- [ABOUT THIS TASK]: Return, exactly and in full, the lines of the records below starting at the one with "Strona główna (174, 26)" and ending at the one with "About Us (1016, 2120)", and no other lines.

- [DATA EXTRACTS]:

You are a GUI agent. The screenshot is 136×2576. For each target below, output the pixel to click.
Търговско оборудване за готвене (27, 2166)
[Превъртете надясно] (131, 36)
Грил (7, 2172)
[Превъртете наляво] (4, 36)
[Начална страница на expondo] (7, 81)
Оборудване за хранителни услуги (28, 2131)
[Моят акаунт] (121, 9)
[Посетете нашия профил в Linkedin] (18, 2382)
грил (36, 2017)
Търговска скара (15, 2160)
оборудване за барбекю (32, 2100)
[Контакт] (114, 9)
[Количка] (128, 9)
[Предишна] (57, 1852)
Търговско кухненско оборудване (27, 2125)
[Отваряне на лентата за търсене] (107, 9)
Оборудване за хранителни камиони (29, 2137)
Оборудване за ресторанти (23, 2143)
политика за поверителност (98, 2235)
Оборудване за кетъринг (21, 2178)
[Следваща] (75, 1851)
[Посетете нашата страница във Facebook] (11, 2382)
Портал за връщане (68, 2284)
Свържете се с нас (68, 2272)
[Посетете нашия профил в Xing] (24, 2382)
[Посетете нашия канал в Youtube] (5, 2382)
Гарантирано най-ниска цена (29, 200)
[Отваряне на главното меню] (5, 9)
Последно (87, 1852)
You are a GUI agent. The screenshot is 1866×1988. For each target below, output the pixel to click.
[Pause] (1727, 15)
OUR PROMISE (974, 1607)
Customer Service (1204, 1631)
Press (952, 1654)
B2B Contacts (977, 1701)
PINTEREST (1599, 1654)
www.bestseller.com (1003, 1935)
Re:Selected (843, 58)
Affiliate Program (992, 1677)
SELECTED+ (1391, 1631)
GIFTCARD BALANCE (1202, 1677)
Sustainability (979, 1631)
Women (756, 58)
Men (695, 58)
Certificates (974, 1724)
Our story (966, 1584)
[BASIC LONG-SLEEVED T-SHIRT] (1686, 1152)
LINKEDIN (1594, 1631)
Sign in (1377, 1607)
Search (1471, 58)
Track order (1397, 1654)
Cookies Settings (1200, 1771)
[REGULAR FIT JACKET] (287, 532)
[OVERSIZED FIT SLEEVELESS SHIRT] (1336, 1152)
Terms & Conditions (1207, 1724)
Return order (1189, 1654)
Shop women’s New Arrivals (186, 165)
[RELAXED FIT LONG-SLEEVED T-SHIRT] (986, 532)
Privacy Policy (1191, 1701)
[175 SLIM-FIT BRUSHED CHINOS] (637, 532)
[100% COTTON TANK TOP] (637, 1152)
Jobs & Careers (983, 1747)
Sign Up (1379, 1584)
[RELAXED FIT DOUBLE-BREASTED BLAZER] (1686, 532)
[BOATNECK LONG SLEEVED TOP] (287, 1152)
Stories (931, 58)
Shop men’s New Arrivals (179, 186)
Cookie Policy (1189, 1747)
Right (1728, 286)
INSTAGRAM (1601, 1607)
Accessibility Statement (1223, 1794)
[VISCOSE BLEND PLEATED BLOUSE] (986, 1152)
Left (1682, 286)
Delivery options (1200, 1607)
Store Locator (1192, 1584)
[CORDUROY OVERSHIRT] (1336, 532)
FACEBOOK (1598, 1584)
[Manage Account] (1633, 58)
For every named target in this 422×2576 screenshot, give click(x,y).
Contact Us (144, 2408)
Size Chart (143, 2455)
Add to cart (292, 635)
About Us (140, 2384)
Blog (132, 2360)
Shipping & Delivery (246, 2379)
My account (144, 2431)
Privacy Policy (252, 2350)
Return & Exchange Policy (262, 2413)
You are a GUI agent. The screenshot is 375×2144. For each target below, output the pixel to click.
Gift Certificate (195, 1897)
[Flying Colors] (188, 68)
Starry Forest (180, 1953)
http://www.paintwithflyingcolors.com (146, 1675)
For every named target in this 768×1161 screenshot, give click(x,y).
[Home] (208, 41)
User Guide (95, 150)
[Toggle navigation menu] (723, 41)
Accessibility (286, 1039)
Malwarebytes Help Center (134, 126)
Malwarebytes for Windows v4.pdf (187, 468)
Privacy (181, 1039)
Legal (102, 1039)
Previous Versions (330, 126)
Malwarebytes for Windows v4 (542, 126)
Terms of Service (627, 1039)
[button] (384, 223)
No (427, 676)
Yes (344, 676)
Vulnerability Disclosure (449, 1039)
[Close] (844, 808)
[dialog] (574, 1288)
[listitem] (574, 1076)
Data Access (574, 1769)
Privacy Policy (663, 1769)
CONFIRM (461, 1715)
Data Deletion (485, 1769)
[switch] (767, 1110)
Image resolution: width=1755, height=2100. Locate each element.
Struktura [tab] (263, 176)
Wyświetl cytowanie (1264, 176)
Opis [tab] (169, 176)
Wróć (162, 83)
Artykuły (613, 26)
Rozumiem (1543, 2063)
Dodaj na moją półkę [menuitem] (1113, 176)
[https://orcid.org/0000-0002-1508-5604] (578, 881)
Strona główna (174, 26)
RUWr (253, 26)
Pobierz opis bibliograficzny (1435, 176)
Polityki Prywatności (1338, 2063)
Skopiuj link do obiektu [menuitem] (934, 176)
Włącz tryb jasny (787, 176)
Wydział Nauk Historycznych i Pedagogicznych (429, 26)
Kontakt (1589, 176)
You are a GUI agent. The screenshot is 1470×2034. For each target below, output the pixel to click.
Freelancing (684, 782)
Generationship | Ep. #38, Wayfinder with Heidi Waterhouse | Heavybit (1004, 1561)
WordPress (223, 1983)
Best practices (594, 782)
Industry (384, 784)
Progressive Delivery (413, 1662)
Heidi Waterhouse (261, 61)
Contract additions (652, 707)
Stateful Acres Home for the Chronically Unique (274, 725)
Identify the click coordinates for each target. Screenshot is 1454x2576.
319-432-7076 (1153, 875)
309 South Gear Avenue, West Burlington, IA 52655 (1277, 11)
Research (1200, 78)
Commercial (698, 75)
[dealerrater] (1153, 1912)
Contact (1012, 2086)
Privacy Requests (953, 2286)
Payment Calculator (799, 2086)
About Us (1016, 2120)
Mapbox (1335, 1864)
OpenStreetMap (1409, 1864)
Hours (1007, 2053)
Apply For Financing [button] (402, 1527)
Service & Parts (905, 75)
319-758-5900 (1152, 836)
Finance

- [SOLUTION FOR THIS PROBLEM]:
Strona główna (174, 26)
RUWr (253, 26)
Pobierz opis bibliograficzny (1435, 176)
Polityki Prywatności (1338, 2063)
Skopiuj link do obiektu [menuitem] (934, 176)
Włącz tryb jasny (787, 176)
Wydział Nauk Historycznych i Pedagogicznych (429, 26)
Kontakt (1589, 176)
You are a GUI agent. The screenshot is 1470×2034. For each target below, output the pixel to click.
Freelancing (684, 782)
Generationship | Ep. #38, Wayfinder with Heidi Waterhouse | Heavybit (1004, 1561)
WordPress (223, 1983)
Best practices (594, 782)
Industry (384, 784)
Progressive Delivery (413, 1662)
Heidi Waterhouse (261, 61)
Contract additions (652, 707)
Stateful Acres Home for the Chronically Unique (274, 725)
Identify the click coordinates for each target. Screenshot is 1454x2576.
319-432-7076 (1153, 875)
309 South Gear Avenue, West Burlington, IA 52655 (1277, 11)
Research (1200, 78)
Commercial (698, 75)
[dealerrater] (1153, 1912)
Contact (1012, 2086)
Privacy Requests (953, 2286)
Payment Calculator (799, 2086)
About Us (1016, 2120)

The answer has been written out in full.